━━ FRAGMENTO ━━

Era un día soleado y decidiste emprender un viaje mágico que sabías no sería sencillo pero la emoción de recorrerlo te llevo a empezarlo. Después de unas horas de caminar, te diste cuenta que no sabías en dónde estabas ni a dónde ibas a llegar, simplemente caminaste y caminaste a veces viendo para atrás, pero nunca pensando a dónde terminarías. ¿Qué estás sintiendo? ¿tienes miedo? ¿incertidumbre? Sitúate en ese momento y lugar, seguro sentirás más cosas de las que pueda describirte.

Lo que te conté simplemente es una analogía de lo que pasa cuando no tenemos un objetivo claro. El caminar y caminar sin rumbo fijo solo nos hace perdernos y gastar nuestra energía. El fijar objetivos es parte de un buen branding personal. Implica trabajar arduamente para conseguirlo de la mejor manera y eso darle una congruencia y dirección a tu  marca.

Siempre he pensado que la convicción y firmeza en el paso siempre genera un poder especial en las personas. Le agrega seguridad y eso en consecuencia aumenta su autoestima. Expande el potencial de la persona y simplemente lo motiva a no sólo ir en esa dirección y llegar a “el” lugar sino ir superando con creces ese objetivo inicial.

━━━
━━ ENTRADAS PROPORCIONADAS ━━

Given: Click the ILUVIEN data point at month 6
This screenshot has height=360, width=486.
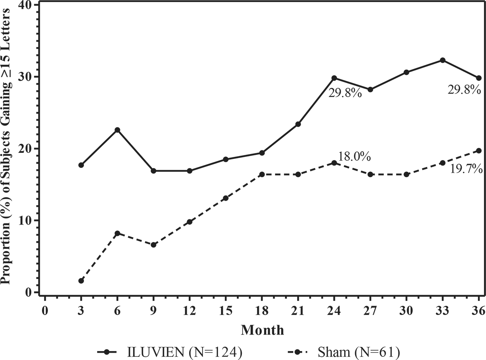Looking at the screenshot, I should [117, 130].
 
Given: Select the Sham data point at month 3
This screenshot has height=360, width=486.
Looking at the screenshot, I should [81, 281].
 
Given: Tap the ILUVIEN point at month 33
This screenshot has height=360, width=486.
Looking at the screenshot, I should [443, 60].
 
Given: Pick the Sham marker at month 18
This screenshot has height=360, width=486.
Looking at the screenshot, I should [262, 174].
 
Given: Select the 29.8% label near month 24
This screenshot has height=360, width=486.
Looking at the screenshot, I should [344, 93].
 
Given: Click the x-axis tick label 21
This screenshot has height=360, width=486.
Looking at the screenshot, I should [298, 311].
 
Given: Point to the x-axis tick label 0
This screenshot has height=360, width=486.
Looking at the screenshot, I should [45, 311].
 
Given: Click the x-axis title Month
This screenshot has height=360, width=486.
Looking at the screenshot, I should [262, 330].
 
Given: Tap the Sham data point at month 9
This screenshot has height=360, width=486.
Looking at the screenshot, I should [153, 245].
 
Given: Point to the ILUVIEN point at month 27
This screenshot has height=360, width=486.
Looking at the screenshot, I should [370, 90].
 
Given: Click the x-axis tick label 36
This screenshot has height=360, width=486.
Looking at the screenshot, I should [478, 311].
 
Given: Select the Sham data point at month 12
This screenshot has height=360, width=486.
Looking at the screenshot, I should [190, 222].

━━━
━━ ENTRADAS PROPORCIONADAS ━━

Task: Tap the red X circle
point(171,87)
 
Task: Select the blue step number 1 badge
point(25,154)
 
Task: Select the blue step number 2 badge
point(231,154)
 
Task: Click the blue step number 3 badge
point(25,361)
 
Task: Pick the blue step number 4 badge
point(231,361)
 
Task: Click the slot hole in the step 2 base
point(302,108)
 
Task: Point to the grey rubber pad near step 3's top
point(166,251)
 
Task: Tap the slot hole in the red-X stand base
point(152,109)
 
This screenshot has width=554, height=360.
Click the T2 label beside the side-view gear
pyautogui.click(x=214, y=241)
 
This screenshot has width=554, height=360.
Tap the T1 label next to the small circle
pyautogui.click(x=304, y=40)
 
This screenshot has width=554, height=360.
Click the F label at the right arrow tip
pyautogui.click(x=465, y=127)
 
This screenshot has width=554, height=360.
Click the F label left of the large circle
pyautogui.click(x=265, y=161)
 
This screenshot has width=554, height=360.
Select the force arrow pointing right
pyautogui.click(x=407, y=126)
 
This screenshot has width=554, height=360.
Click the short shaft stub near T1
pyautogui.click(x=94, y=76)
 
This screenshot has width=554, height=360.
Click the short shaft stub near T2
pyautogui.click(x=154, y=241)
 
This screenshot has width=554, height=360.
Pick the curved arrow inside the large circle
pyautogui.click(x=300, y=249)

━━━

• ACCIONES REQUERIDAS:
1 - ¿Cómo se traduce al inglés esta oración del fragmento: "El fijar objetivos es parte de un buen branding personal."?
2 - Según el fragmento, ¿qué nos provoca caminar sin rumbo fijo?
3 - ¿Qué efectos atribuye el fragmento a la convicción y la firmeza en el paso? Enuméralos todos.
Las líneas no intervienen en nada de esto.

• LISTA DE RESPUESTAS:
1 - Setting goals is part of good personal branding.

2 - Nos hace perdernos y gastar nuestra energía.

3 -
- Generan un poder especial en las personas.
- Les agregan seguridad.
- En consecuencia, aumentan su autoestima.
- Expanden el potencial de la persona.
- La motivan no solo a ir en esa dirección y llegar a "el" lugar, sino también a superar con creces ese objetivo inicial.